Data:
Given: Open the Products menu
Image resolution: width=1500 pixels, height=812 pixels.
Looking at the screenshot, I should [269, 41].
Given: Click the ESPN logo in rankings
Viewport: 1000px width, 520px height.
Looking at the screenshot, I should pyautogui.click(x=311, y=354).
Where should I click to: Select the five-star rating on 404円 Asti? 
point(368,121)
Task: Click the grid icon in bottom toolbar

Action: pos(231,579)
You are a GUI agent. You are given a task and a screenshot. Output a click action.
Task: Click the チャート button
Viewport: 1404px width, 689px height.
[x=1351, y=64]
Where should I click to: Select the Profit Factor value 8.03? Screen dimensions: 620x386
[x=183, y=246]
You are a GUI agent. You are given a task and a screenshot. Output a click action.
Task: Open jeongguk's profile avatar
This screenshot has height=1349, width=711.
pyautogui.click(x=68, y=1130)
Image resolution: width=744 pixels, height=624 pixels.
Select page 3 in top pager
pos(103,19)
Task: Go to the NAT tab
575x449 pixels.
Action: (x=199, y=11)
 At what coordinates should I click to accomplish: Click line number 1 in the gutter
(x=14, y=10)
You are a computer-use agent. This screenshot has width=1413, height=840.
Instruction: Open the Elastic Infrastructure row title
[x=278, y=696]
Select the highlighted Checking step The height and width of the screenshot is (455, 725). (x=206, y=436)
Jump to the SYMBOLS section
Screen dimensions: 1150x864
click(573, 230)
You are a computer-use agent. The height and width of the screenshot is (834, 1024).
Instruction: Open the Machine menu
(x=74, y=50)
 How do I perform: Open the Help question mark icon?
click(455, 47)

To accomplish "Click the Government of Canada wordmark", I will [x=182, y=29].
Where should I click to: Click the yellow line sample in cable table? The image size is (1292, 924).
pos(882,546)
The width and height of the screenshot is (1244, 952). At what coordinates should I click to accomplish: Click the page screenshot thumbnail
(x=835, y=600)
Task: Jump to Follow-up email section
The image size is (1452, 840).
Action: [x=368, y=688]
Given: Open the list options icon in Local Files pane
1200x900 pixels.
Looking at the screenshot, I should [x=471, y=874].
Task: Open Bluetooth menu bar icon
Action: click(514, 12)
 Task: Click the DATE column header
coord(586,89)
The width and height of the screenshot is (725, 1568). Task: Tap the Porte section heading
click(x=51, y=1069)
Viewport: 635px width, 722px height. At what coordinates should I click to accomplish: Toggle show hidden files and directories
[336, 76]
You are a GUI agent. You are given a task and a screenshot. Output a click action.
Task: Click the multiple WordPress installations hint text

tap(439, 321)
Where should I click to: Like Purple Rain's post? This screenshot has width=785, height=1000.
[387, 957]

Work instructions: From the first line to the last, retype the records exactly as they stand above.

Completed task:
Given: Open the Products menu
Image resolution: width=1500 pixels, height=812 pixels.
Looking at the screenshot, I should [269, 41].
Given: Click the ESPN logo in rankings
Viewport: 1000px width, 520px height.
Looking at the screenshot, I should pyautogui.click(x=311, y=354).
Where should I click to: Select the five-star rating on 404円 Asti? 
point(368,121)
Task: Click the grid icon in bottom toolbar

Action: pos(231,579)
You are a GUI agent. You are given a task and a screenshot. Output a click action.
Task: Click the チャート button
Viewport: 1404px width, 689px height.
[x=1351, y=64]
Where should I click to: Select the Profit Factor value 8.03? Screen dimensions: 620x386
[x=183, y=246]
You are a GUI agent. You are given a task and a screenshot. Output a click action.
Task: Open jeongguk's profile avatar
This screenshot has height=1349, width=711.
pyautogui.click(x=68, y=1130)
Image resolution: width=744 pixels, height=624 pixels.
Select page 3 in top pager
pos(103,19)
Task: Go to the NAT tab
575x449 pixels.
Action: (x=199, y=11)
 At what coordinates should I click to accomplish: Click line number 1 in the gutter
(x=14, y=10)
You are a computer-use agent. This screenshot has width=1413, height=840.
Instruction: Open the Elastic Infrastructure row title
[x=278, y=696]
Select the highlighted Checking step The height and width of the screenshot is (455, 725). (x=206, y=436)
Jump to the SYMBOLS section
Screen dimensions: 1150x864
click(573, 230)
You are a computer-use agent. The height and width of the screenshot is (834, 1024).
Instruction: Open the Machine menu
(x=74, y=50)
 How do I perform: Open the Help question mark icon?
click(455, 47)

To accomplish "Click the Government of Canada wordmark", I will [x=182, y=29].
Where should I click to: Click the yellow line sample in cable table? The image size is (1292, 924).
pos(882,546)
The width and height of the screenshot is (1244, 952). At what coordinates should I click to accomplish: Click the page screenshot thumbnail
(x=835, y=600)
Task: Jump to Follow-up email section
The image size is (1452, 840).
Action: [x=368, y=688]
Given: Open the list options icon in Local Files pane
1200x900 pixels.
Looking at the screenshot, I should [x=471, y=874].
Task: Open Bluetooth menu bar icon
Action: click(514, 12)
 Task: Click the DATE column header
coord(586,89)
The width and height of the screenshot is (725, 1568). Task: Tap the Porte section heading
click(x=51, y=1069)
Viewport: 635px width, 722px height. At what coordinates should I click to accomplish: Toggle show hidden files and directories
[336, 76]
You are a GUI agent. You are given a task and a screenshot. Output a click action.
Task: Click the multiple WordPress installations hint text

tap(439, 321)
Where should I click to: Like Purple Rain's post? This screenshot has width=785, height=1000.
[387, 957]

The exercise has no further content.